[start of Items]
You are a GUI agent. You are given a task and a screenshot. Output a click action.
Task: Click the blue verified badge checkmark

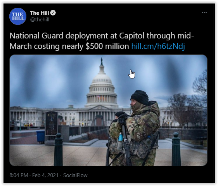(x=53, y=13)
[end of Items]
[start of Items]
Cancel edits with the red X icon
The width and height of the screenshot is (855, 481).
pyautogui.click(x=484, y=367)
[end of Items]
[start of Items]
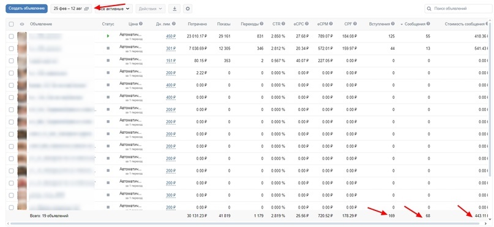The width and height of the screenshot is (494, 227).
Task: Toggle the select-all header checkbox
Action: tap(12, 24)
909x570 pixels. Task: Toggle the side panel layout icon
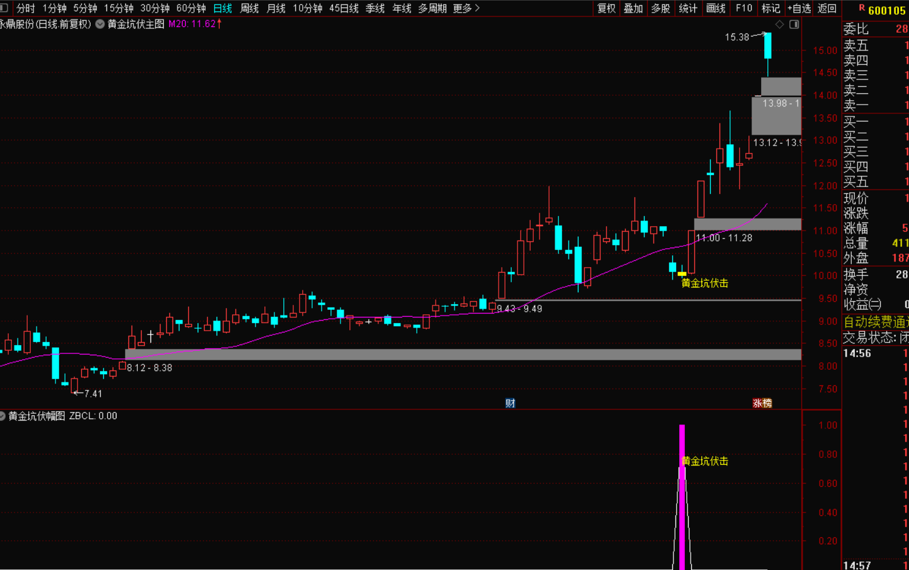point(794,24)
[end of Items]
● **The task**
Copy out the rows from the line containing "909x570 pixels. Task: Toggle" through the line containing "point(794,24)" word for word, leaving out the pictures.

● **Task solution**
909x570 pixels. Task: Toggle the side panel layout icon
point(794,24)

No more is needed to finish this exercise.